Yeah, this makes it clearer.

Brian4Liberty
01-20-2010, 01:12 PM
Comments on DeVore's op-ed piece:


http://septvote.blogspot.com/2010/01/its-all-about-spending.html

...US Senate candidate Chuck DeVore (R-CA) recently wrote an Op-Ed piece titled "Right should fashion own foreign policy". Several points were made regarding recent foreign policy positions:

"Conservatives spent the Clinton administration years largely in opposition to his frequent overseas deployments."

A very good point. During the Clinton administration, the conservative position was to oppose nation building and policing the world. This included the undeclared war on Serbia. As a result, George W. Bush successfully used the humble foreign policy position as part of his first election campaign:

"George W. Bush came to power in 2001 calling for an end to Clinton's open-ended nation-building commitments."

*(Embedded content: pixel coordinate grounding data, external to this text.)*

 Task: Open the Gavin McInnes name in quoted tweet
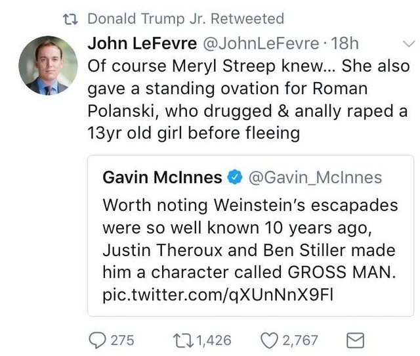pyautogui.click(x=161, y=177)
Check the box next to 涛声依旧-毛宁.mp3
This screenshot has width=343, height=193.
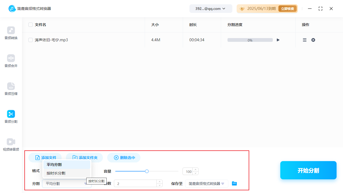coord(31,40)
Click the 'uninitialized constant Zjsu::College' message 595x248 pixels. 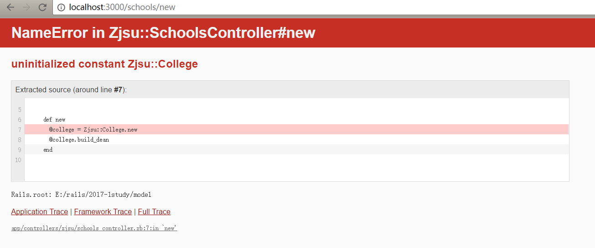coord(104,64)
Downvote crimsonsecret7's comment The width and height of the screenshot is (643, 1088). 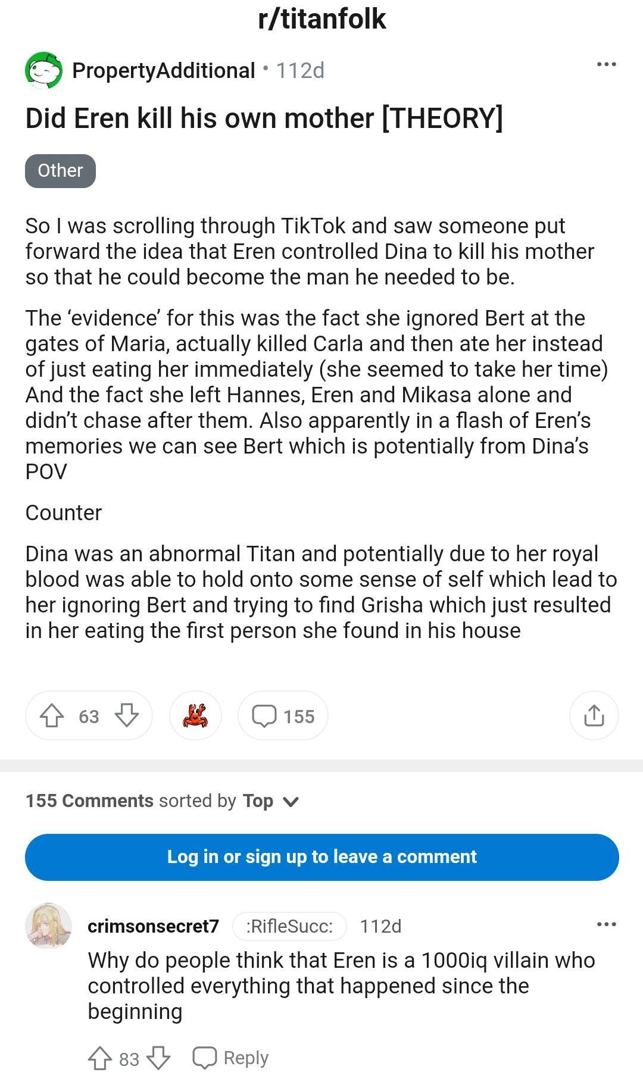[x=158, y=1058]
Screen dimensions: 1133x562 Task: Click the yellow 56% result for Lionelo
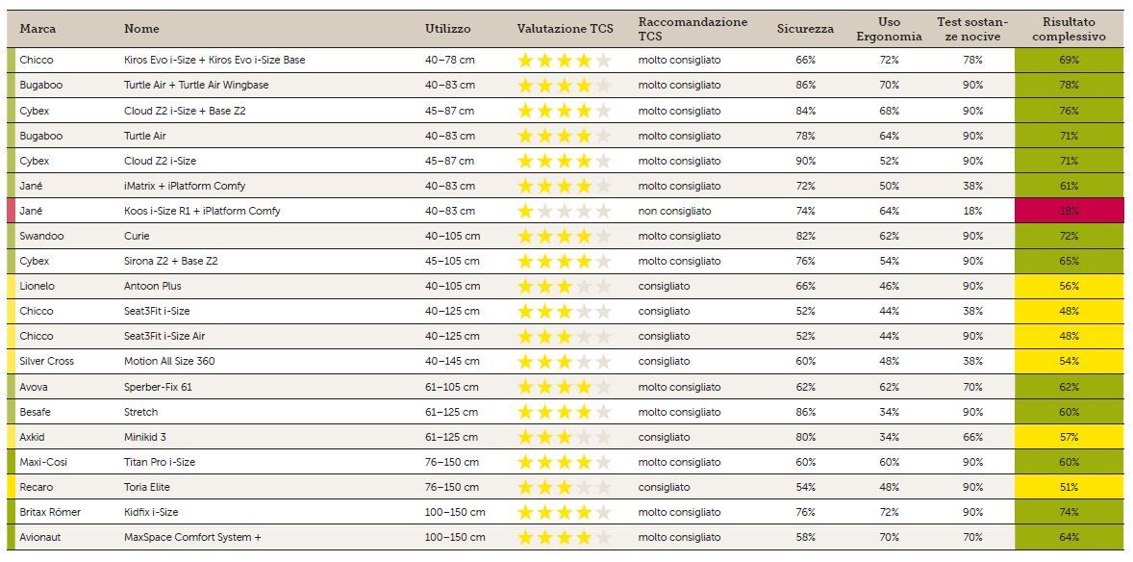pos(1070,287)

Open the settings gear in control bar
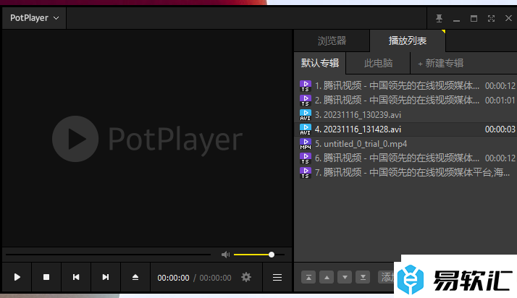[x=246, y=277]
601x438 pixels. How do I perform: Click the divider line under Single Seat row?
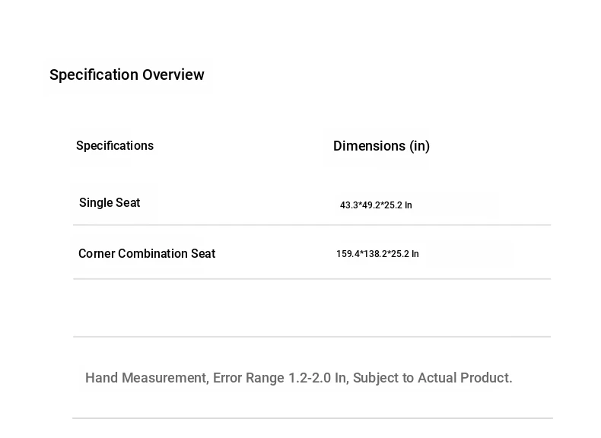coord(312,225)

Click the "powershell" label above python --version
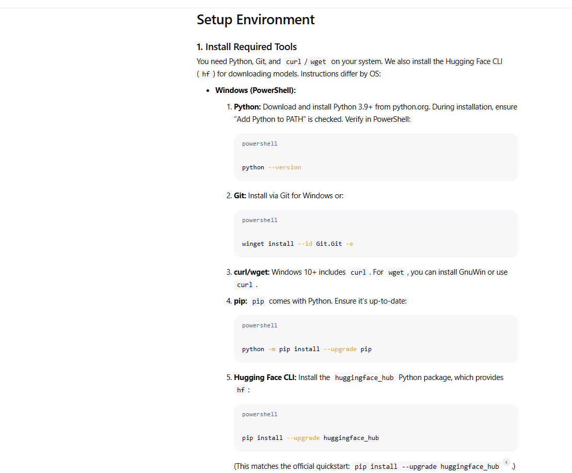(260, 144)
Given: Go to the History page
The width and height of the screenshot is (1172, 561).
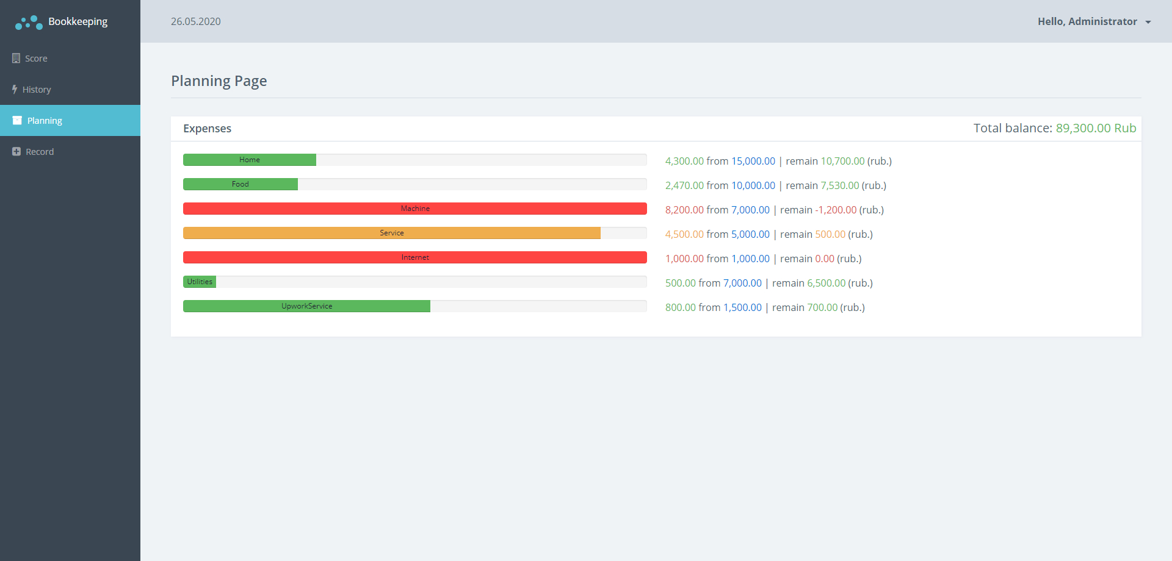Looking at the screenshot, I should click(x=37, y=90).
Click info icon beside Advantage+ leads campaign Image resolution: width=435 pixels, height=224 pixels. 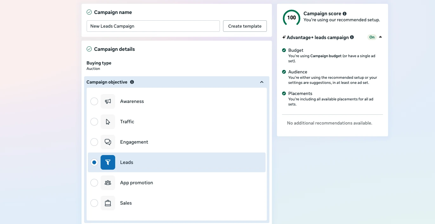pos(352,37)
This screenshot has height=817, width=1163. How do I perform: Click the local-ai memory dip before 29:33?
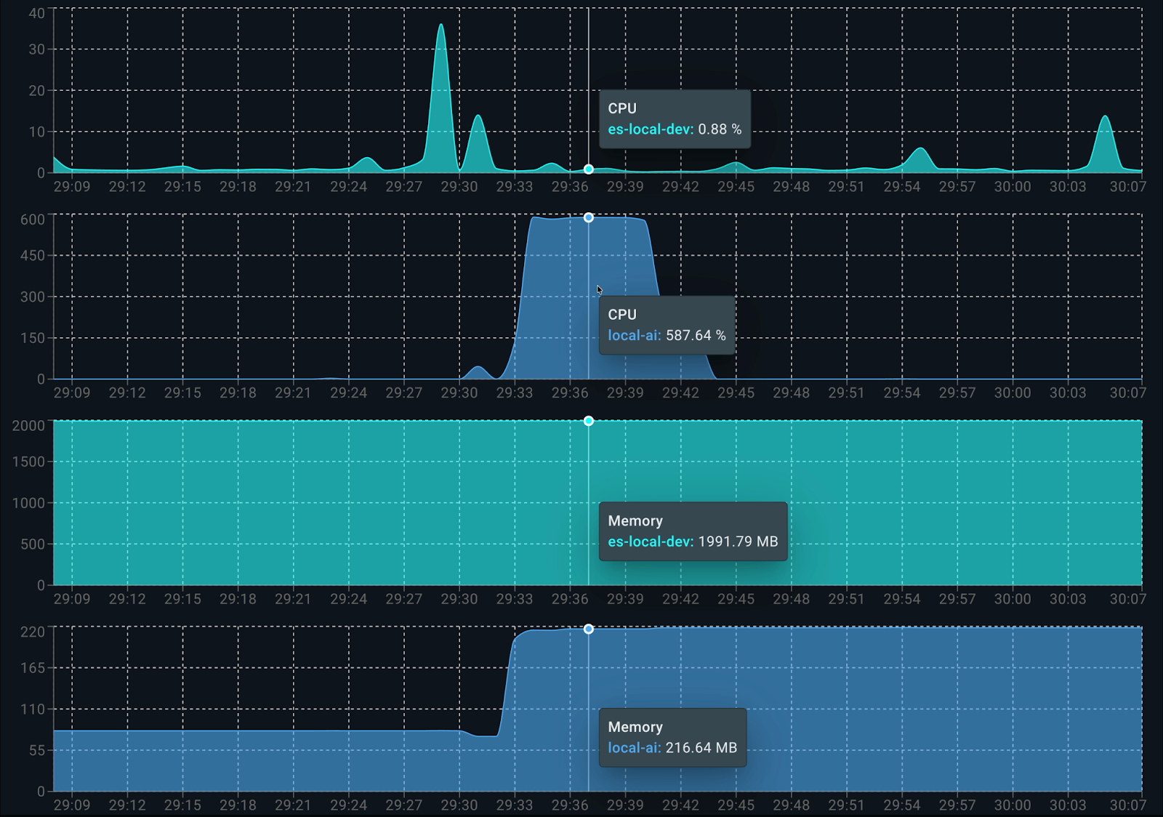[x=487, y=736]
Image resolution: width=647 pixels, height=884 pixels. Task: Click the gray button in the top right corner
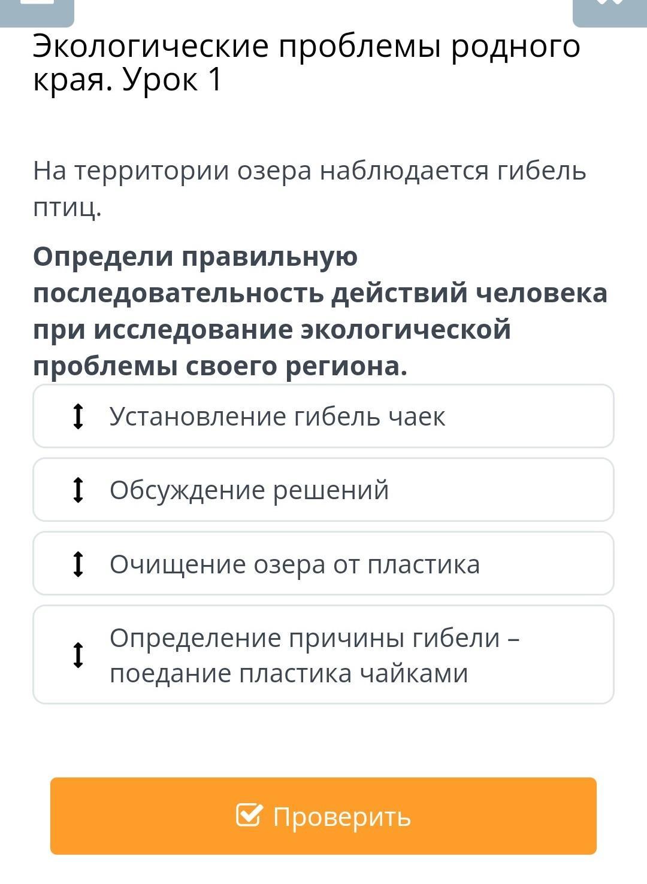coord(609,12)
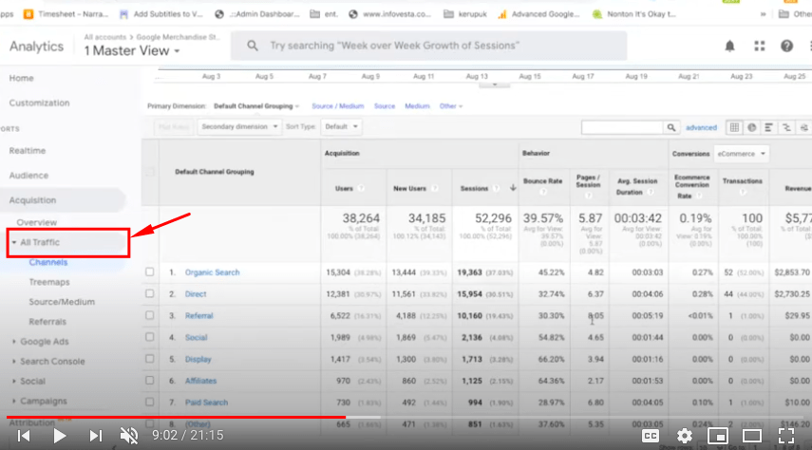Select the data table view icon

click(734, 126)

Barrack Obama also won an election calling for an end to the post-war US military deployments in Iraq and Afghanistan. (Post-war due to the fact that the armies and governments of those countries had already been defeated). But President Obama succumbed to politics (and the military-industrial complex), and went back on those promises that were so popular with the majority of Americans. The past two Presidents, one Republican, and one Democrat, have won their first Presidential campaigns based on campaign promises to limit and conserve the use of our military.

"As a result of culture and geography, Mr. Obama's Afghan surge will likely fall short of its objectives while spending $40 billion per year. Employing conventional forces in pursuit of terrorists and guerrilla forces is always an expensive proposition. Attempting to build nations on soil not yet fertile to the concepts of democracy and national unity is even more problematic."

DeVore is correct in that it is time to review our budget and our foreign policy; a review of what is effective, prudent, and conservative. With massive unemployment, a recession/depression and rapidly growing, astronomical government debt, can we afford expanding our foreign nation building costs, and continue to put US military personnel in harm's way? In the opinion of a WWII veteran, the answer is a resounding "no".

klamath
01-20-2010, 01:41 PM
..

aburkybile
01-20-2010, 03:55 PM
Good post.

Agreed. Very good post. This almost sounds as if it were actually written by Ron Paul.

georgiaboy
01-20-2010, 04:18 PM
good start, Chuck.

Fr3shjive
02-21-2010, 05:24 AM
I officially support Devore after reading this. I was on the fence with him but he definitely cleared up a lot of questions that I had.

John Taylor
02-23-2010, 01:03 PM
I officially support Devore after reading this. I was on the fence with him but he definitely cleared up a lot of questions that I had.

I'm on board with DeVore.

Pat Buchanan had a great article today btw, praising RP and arguing for non-interventionism.